Got a trout pond near buy with a airiators hopefully the wind will knock the rest of it's ice off


----------



## ditchdigger (Feb 22, 2012)

It's never good when we get ice before Christmas!


----------



## buckzye11 (Jul 16, 2009)

Seems the last 10 years we have had good ice for 2 years followed by 2 years of not much ice... this is year 2 of not much ice... here's to next year!
I'll keep hoping but won't be surprised if that's it for the year.


----------



## ErieEye (Jul 16, 2007)

Now the extended forecast is showing another cold snap moving in once we get beyond next week lol.


----------



## snag (Dec 27, 2005)

I wouldn't hold my breath on any long range forecasts around here. Change stations on the weather reports and get three different reports .


----------



## BIGEYURK25 (Apr 4, 2013)

GUYS GOOD NEWS!!!! Feb 8-15 looks good!!! I love how they think they can forecast this far out


----------



## FISHAHOLIC85 (Apr 22, 2011)

BIGEYURK25 said:


> View attachment 227561
> GUYS GOOD NEWS!!!! Feb 8-15 looks good!!! I love how they think they can forecast this far out


Fingers crossed this holds true!!!


----------



## BIGEYURK25 (Apr 4, 2013)

Scott sabol from fox8 tweeted this today!


----------



## laynhardwood (Dec 27, 2009)

Let's hope its builds a real nice base this time around.


----------



## randymcfishnsfun2 (Dec 24, 2014)

If you think it's over in January you gotta be crazy. I think the best is yet to come.


----------



## icingdeath (Jun 2, 2010)

Since I will be moving back home from NY I pray there's gonna be ice!


----------



## Pomoxis33 (Jul 23, 2005)

Well, this is my first winter in ten years. Fingers still crossed!


----------



## BIGEYURK25 (Apr 4, 2013)

Last 5 days of the 15 day look pretty good right now


----------



## set-the-drag (Jan 13, 2013)

It's going to drop out for the next month. There saying below average


----------



## lovin life (Jan 2, 2010)




----------



## BIGEYURK25 (Apr 4, 2013)

lovin life said:


> View attachment 227992


Hopefully we can get a huge(trump voice) cold blast


----------



## AtticaFish (Nov 23, 2008)

Hyuuuge! I vote for a cold one.


----------



## brad crappie (Sep 29, 2015)

Bit


lovin life said:


> View attachment 227992


bottom line boys I want one of the other soft or hard water! Make up its mind! Possibly be on my boat this weekend jigging for eyes out west on Saturday and Sunday panfishing up at presque!


----------



## ErieEye (Jul 16, 2007)

Hate to say it but it ain't gonna happen. End of the 15 day forecast is showing a high of 40 degrees. Basically there's no arctic air being forecast in the next 15 days. Highs in the low 30s lows in the low 20s. That won't get it done. That's the forecast on weather.com and god knows they're never wrong.


----------



## BIGEYURK25 (Apr 4, 2013)

ErieEye said:


> Hate to say it but it ain't gonna happen. End of the 15 day forecast is showing a high of 40 degrees. Basically there's no arctic air being forecast in the next 15 days. Highs in the low 30s lows in the low 20s. That won't get it done. That's the forecast on weather.com and god knows they're never wrong.
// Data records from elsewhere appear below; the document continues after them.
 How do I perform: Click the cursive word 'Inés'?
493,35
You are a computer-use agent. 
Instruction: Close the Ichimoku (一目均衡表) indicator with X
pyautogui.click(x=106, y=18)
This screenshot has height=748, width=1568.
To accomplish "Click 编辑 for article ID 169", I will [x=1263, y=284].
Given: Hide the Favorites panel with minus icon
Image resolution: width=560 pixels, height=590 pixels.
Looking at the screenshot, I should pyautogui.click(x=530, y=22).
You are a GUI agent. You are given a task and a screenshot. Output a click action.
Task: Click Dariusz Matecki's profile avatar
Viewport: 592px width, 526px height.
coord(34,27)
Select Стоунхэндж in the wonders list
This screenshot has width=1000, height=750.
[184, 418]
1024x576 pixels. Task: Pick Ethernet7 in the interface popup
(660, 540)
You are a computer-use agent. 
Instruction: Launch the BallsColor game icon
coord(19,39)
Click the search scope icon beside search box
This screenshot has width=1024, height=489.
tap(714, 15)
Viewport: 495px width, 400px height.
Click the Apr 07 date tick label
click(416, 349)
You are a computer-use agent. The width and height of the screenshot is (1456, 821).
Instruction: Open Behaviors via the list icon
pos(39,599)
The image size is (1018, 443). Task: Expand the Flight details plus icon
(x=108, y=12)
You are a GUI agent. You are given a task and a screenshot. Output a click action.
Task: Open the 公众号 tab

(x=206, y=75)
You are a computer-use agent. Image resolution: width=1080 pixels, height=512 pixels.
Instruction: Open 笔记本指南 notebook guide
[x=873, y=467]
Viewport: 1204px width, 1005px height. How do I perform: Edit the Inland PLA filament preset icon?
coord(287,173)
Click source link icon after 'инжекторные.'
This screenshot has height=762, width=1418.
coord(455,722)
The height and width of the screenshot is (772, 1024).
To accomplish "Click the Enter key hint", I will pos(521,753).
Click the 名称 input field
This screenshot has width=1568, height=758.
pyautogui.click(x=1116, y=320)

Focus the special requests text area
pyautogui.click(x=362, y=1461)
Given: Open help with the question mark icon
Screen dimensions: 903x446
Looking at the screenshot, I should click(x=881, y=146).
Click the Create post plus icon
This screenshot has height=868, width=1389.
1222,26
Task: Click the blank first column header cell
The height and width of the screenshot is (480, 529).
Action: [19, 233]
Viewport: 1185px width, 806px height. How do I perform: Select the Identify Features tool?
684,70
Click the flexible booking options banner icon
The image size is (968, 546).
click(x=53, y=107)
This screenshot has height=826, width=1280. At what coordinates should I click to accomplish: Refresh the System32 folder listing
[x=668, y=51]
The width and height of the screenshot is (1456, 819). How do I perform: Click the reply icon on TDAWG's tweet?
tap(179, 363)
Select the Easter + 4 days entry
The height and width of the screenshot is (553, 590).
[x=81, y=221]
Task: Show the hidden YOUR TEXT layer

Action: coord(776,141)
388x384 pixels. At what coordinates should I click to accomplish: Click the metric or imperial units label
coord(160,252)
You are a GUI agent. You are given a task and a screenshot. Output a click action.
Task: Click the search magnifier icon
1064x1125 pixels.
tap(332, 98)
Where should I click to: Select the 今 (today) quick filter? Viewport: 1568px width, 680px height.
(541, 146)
It's still January......of course it will still happen


----------



## Pomoxis33 (Jul 23, 2005)

With the water being as cold as it is, how many nights in the teens will be required to grow a good later inland. Cause I'm seeing from the 28th to the 10th most nights are significantly below freezing. There are few daytime temperatures in the 40s but it might build up without too much snow cover. If all goes well ice might be better than the early ice we had. Im hopeful for a good week or two.


----------



## BIGEYURK25 (Apr 4, 2013)

Pomoxis33 said:


> With the water being as cold as it is, how many nights in the teens will be required to grow a good later inland. Cause I'm seeing from the 28th to the 10th most nights are significantly below freezing. There are few daytime temperatures in the 40s but it might build up without too much snow cover. If all goes well ice might be better than the early ice we had. Im hopeful for a good week or two.


Or month(fingers crossed)


----------



## buckeyebowman (Feb 24, 2012)

BIGEYURK25 said:


> It's still January......of course it will still happen


It might, but I doubt it. There are many different "types" of Winter. This part of the year, in our area, is called "meteorological Winter". In other words, usually the coldest part of the year. In this case it is not!



Pomoxis33 said:


> With the water being as cold as it is, how many nights in the teens will be required to grow a good later inland. Cause I'm seeing from the 28th to the 10th most nights are significantly below freezing. There are few daytime temperatures in the 40s but it might build up without too much snow cover. If all goes well ice might be better than the early ice we had. Im hopeful for a good week or two.


Don't know what part of the state you're in, but there were quite a few nights in the single digits in December, with daytime highs below freezing, that allowed that ice to form. 

Yes, the surface can freeze in a single night. I've seen that happen on Lake Erie! But, that doesn't mean you can go walk around on it!


----------



## BIGEYURK25 (Apr 4, 2013)

buckeyebowman said:


> It might, but I doubt it. There are many different "types" of Winter. This part of the year, in our area, is called "meteorological Winter". In other words, usually the coldest part of the year. In this case it is not!
> 
> 
> 
> ...


Ok so since this is the coldest week and isn't,why can't a different week be colder? I know weather. Been a nut once I was like 4......it's not over.


----------



## ErieEye (Jul 16, 2007)

Pomoxis33 said:


> With the water being as cold as it is, how many nights in the teens will be required to grow a good later inland. Cause I'm seeing from the 28th to the 10th most nights are significantly below freezing. There are few daytime temperatures in the 40s but it might build up without too much snow cover. If all goes well ice might be better than the early ice we had. Im hopeful for a good week or two.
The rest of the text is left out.